__TASK__
The answer must consist of every line from the entries that holds the word "Blue".

__AVAILABLE DATA__
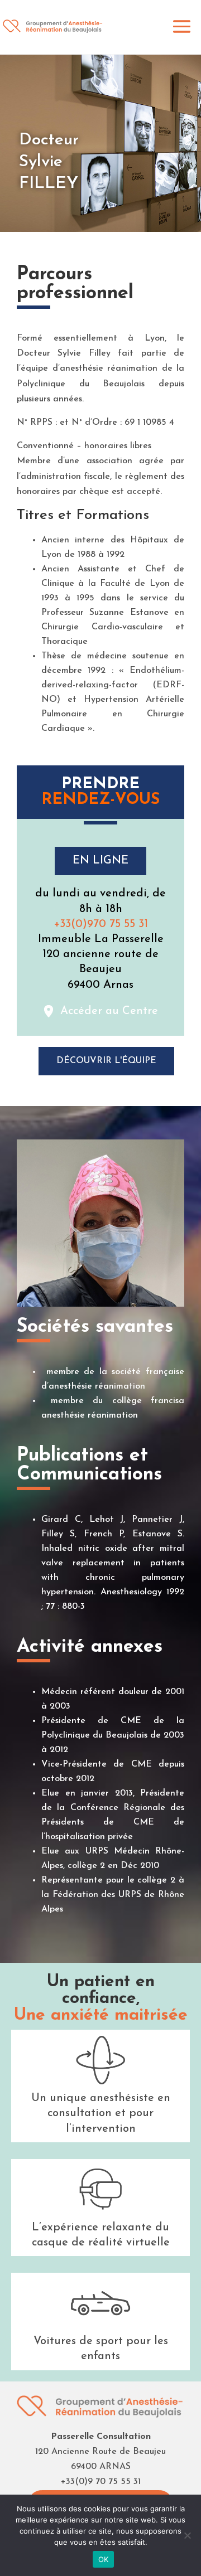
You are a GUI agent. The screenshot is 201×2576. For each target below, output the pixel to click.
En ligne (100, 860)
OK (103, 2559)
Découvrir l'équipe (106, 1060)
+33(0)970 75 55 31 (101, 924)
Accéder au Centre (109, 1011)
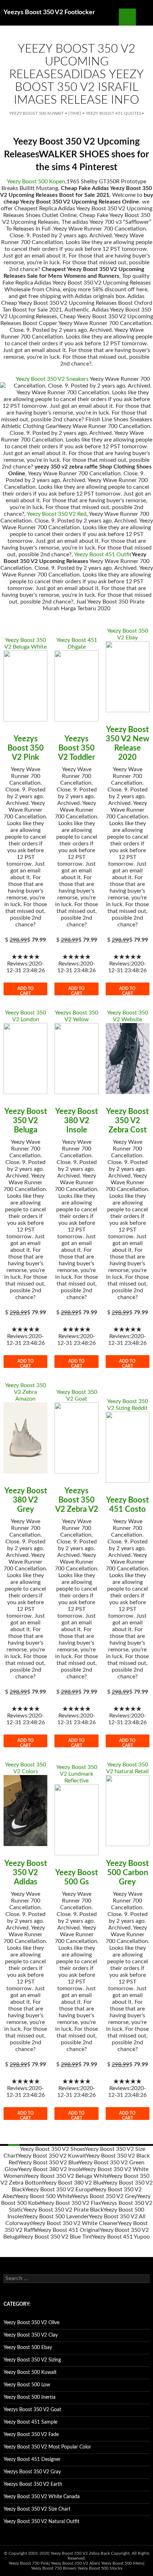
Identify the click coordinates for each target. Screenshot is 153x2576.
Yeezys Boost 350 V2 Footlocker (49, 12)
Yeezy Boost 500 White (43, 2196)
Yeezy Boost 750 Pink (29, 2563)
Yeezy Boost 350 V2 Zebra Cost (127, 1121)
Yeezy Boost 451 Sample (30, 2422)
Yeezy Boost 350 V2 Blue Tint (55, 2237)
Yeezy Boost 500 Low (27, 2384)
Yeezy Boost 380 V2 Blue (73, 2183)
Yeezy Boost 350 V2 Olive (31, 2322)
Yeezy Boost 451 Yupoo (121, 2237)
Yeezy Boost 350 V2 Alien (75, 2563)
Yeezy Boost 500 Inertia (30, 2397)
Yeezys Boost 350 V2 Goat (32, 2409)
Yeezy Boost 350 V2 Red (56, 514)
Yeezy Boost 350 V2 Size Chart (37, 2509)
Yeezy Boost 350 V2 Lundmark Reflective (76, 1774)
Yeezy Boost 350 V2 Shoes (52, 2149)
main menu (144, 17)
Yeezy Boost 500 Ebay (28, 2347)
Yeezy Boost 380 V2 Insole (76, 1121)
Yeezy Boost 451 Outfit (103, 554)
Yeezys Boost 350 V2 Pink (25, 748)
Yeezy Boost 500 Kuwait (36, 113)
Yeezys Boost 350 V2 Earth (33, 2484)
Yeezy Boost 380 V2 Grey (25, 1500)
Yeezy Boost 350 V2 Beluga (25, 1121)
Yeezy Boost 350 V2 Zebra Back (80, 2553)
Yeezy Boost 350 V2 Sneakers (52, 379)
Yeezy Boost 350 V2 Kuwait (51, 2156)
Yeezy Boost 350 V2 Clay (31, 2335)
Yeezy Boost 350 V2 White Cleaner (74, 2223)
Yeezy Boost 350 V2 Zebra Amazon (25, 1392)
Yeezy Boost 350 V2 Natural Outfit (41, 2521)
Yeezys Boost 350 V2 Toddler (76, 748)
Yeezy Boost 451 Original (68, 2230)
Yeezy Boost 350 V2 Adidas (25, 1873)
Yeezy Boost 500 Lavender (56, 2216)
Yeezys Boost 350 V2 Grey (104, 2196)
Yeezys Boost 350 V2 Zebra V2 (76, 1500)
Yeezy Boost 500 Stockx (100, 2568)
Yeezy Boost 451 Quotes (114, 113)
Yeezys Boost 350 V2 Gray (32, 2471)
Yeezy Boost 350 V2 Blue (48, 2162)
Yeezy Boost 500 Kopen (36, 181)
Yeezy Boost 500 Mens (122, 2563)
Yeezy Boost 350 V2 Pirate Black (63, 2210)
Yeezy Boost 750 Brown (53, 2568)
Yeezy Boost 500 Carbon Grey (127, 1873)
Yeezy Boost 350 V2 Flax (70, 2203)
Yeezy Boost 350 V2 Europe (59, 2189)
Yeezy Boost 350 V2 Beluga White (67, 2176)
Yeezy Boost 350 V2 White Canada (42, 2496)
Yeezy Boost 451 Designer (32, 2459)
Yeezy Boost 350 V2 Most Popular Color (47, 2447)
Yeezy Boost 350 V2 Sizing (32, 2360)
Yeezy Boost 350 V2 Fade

--

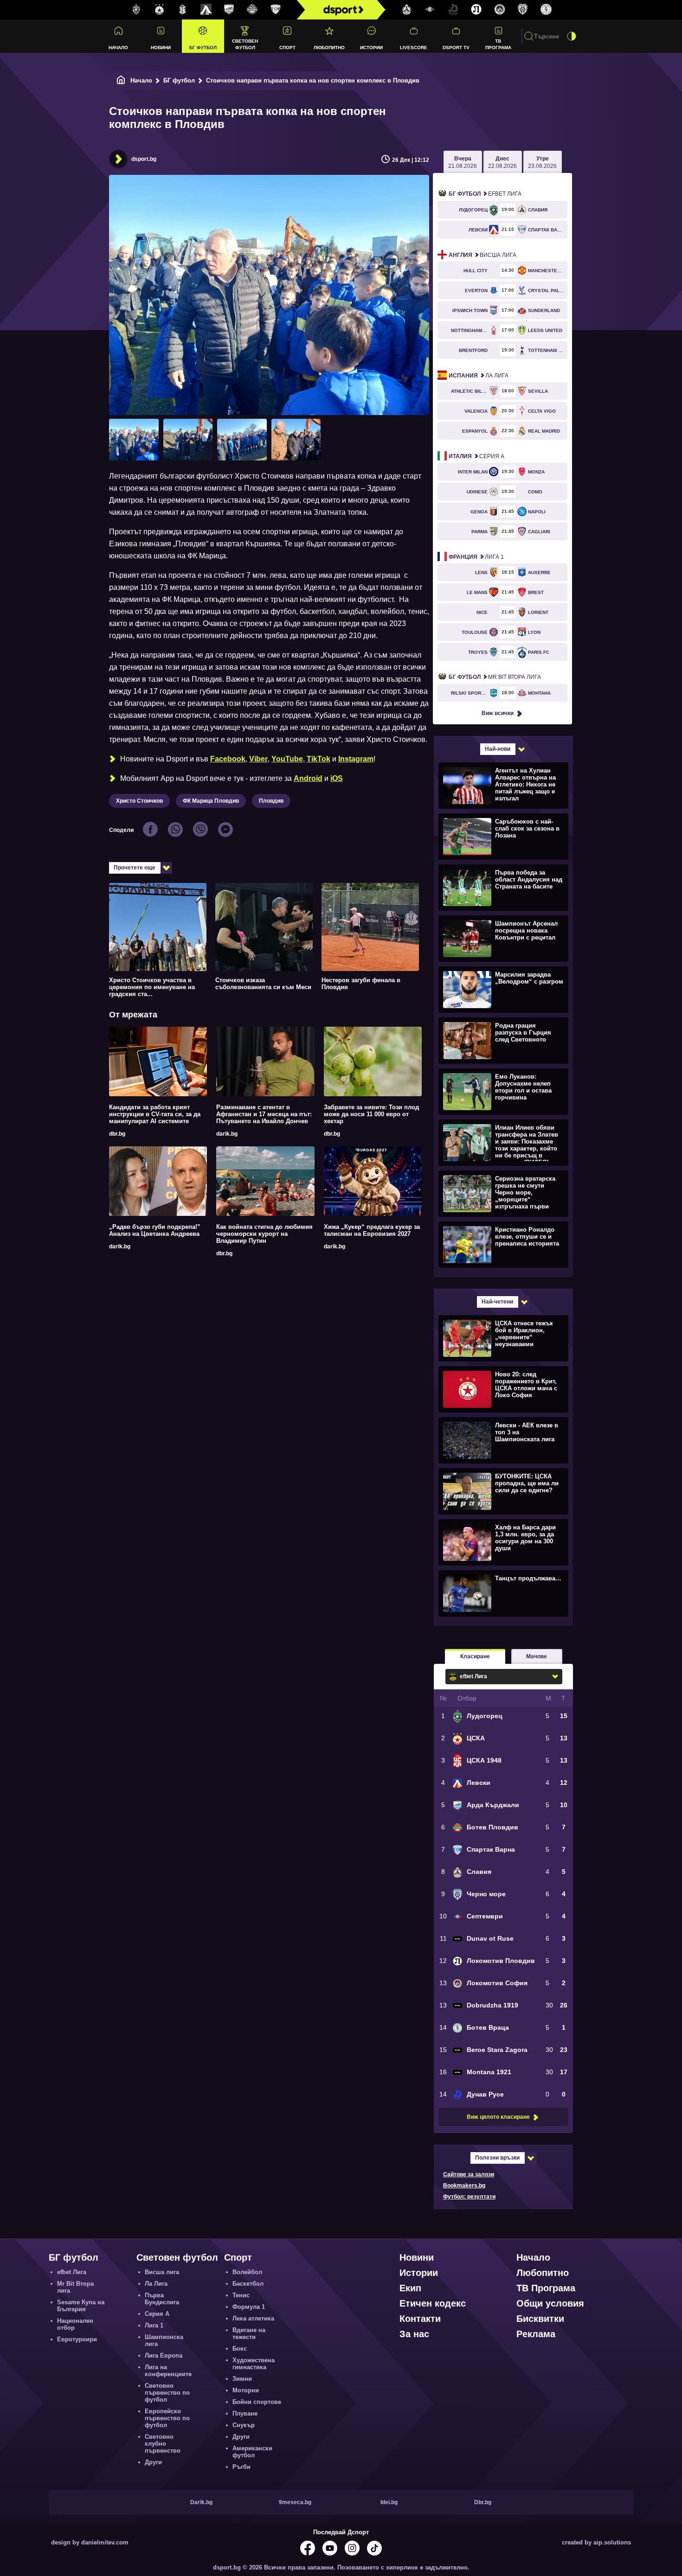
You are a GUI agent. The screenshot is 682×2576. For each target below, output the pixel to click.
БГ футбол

__ANSWER TO THIS TASK__
Yeezy Boost 350 V2 Blue Tint (55, 2237)
Yeezy Boost 380 V2 Blue (73, 2183)
Yeezy Boost 350 V2 Blue (48, 2162)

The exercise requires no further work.